+++ Source data +++

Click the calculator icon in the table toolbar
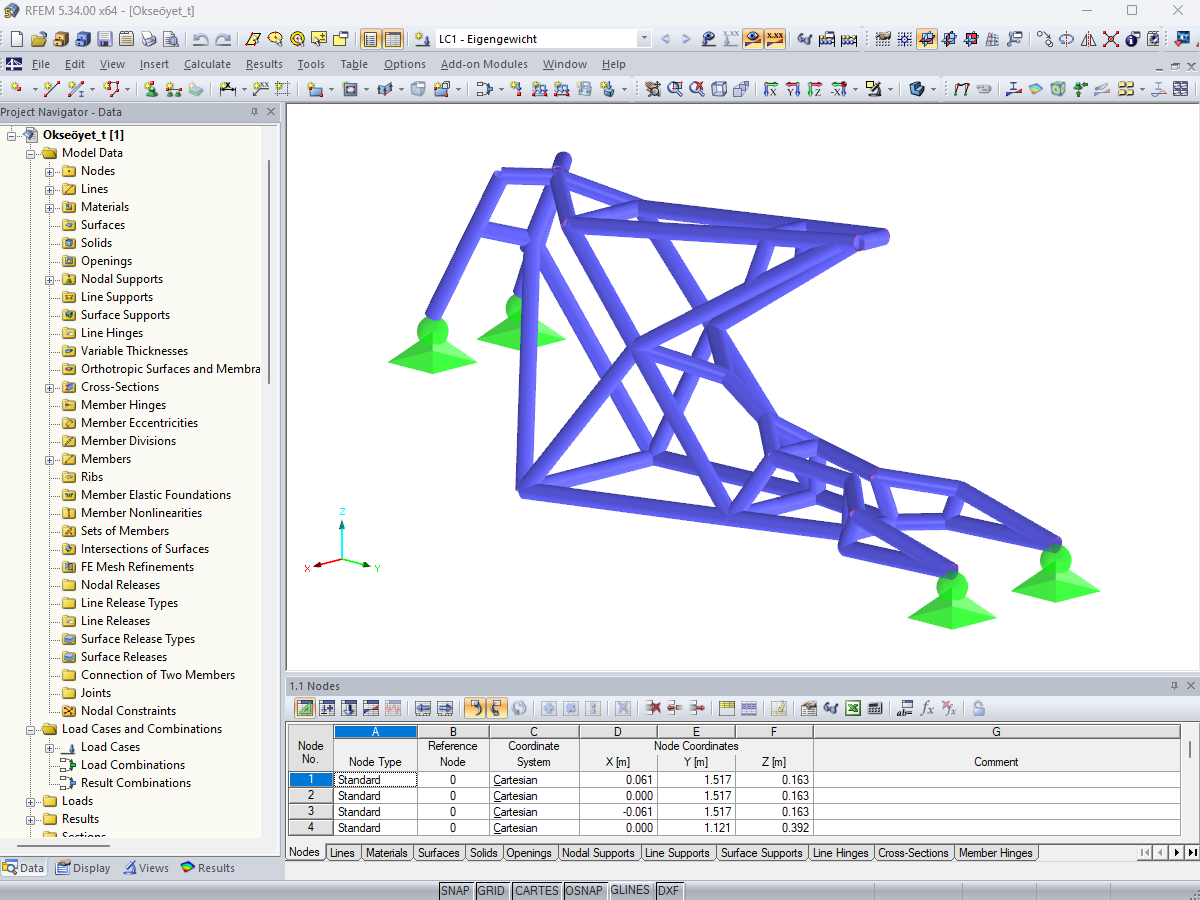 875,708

+++
+++ Source data +++

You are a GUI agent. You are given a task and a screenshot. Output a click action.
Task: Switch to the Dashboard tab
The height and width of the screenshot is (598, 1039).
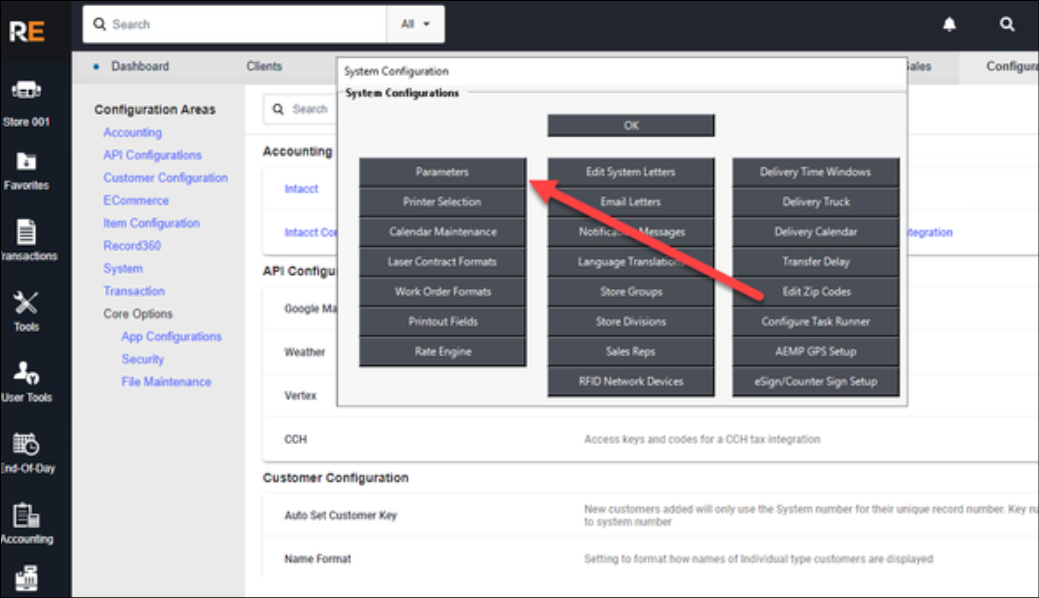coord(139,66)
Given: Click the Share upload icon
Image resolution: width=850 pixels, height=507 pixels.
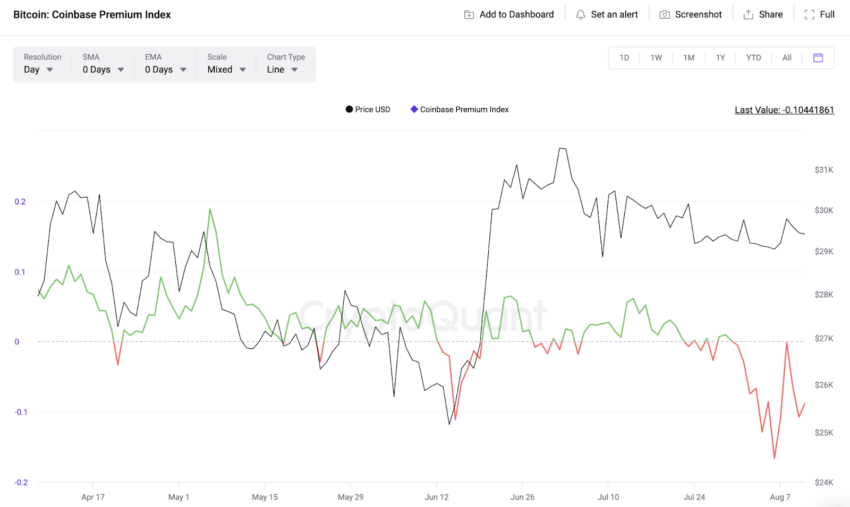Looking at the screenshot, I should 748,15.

+++
+++ Source data +++

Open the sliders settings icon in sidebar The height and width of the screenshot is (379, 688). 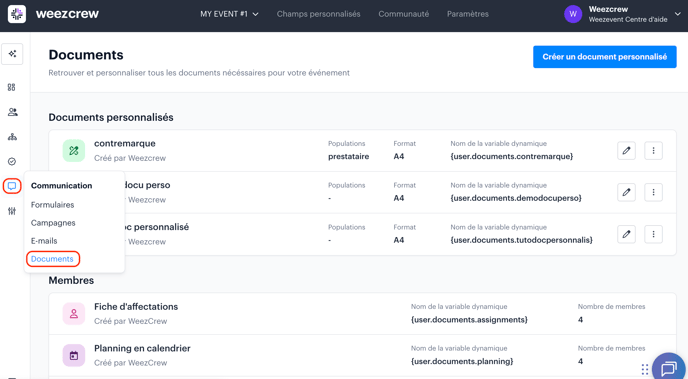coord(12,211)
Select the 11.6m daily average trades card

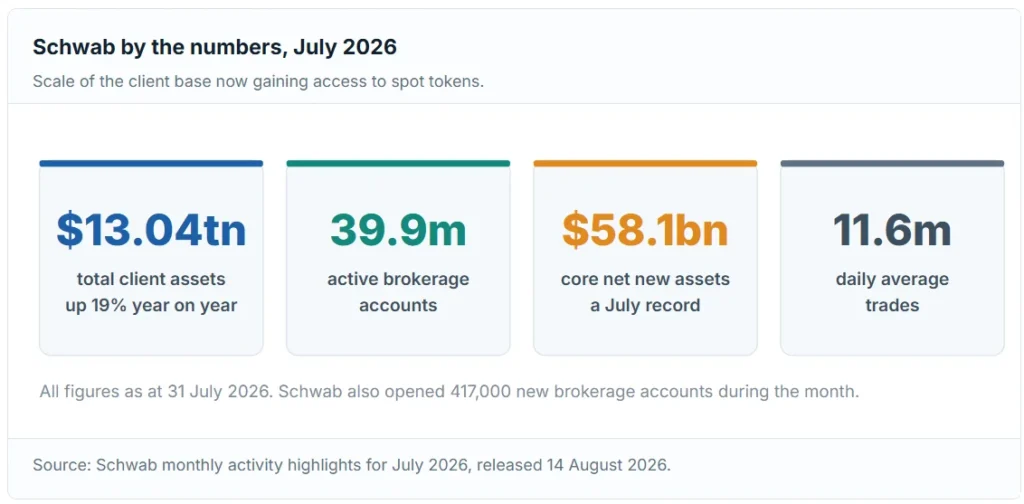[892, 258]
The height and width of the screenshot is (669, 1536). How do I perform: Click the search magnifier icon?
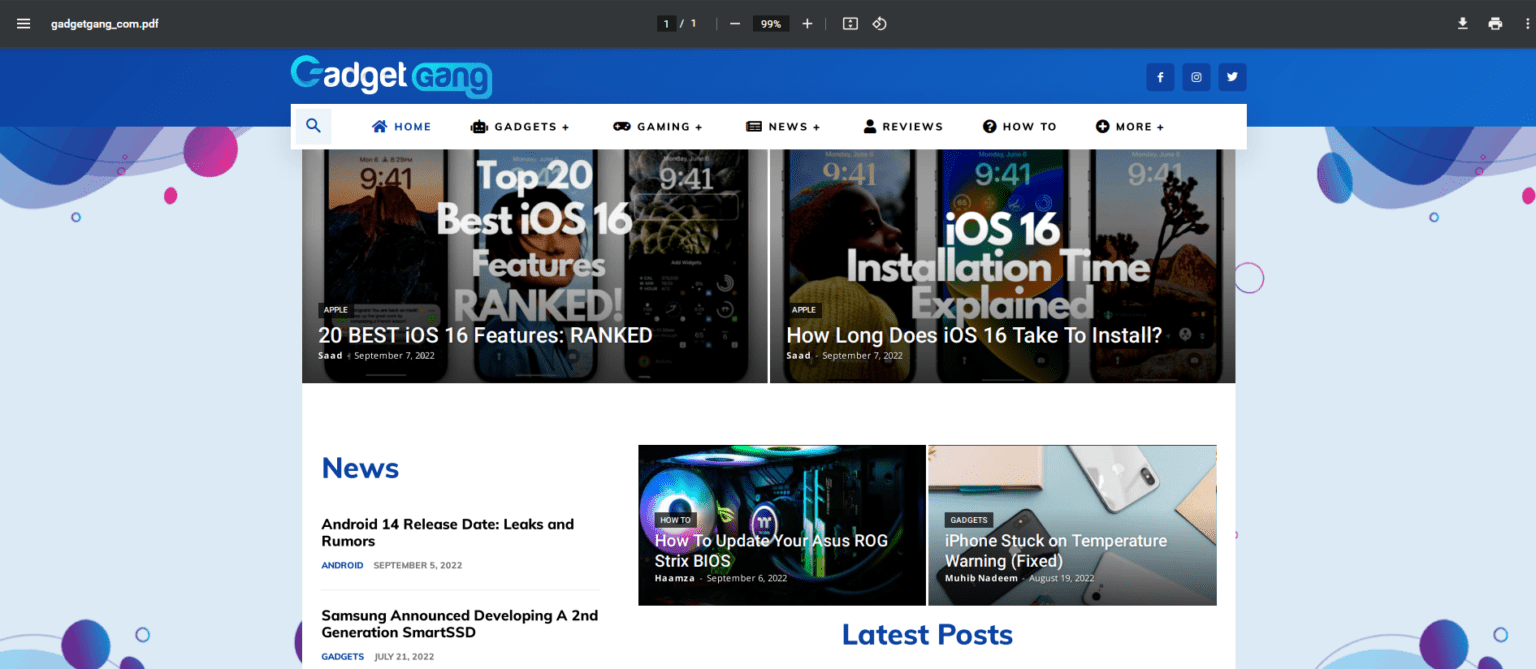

+++

## Task goal
Your reply should consist solely of the lines above from the line containing "Select the 11.6m daily average trades card" up to and including the line containing "The height and width of the screenshot is (669, 1536).", reproduced exactly, minus the pictures.

## Result of this exercise
Select the 11.6m daily average trades card

[892, 258]
The height and width of the screenshot is (669, 1536). How do I perform: Click the search magnifier icon?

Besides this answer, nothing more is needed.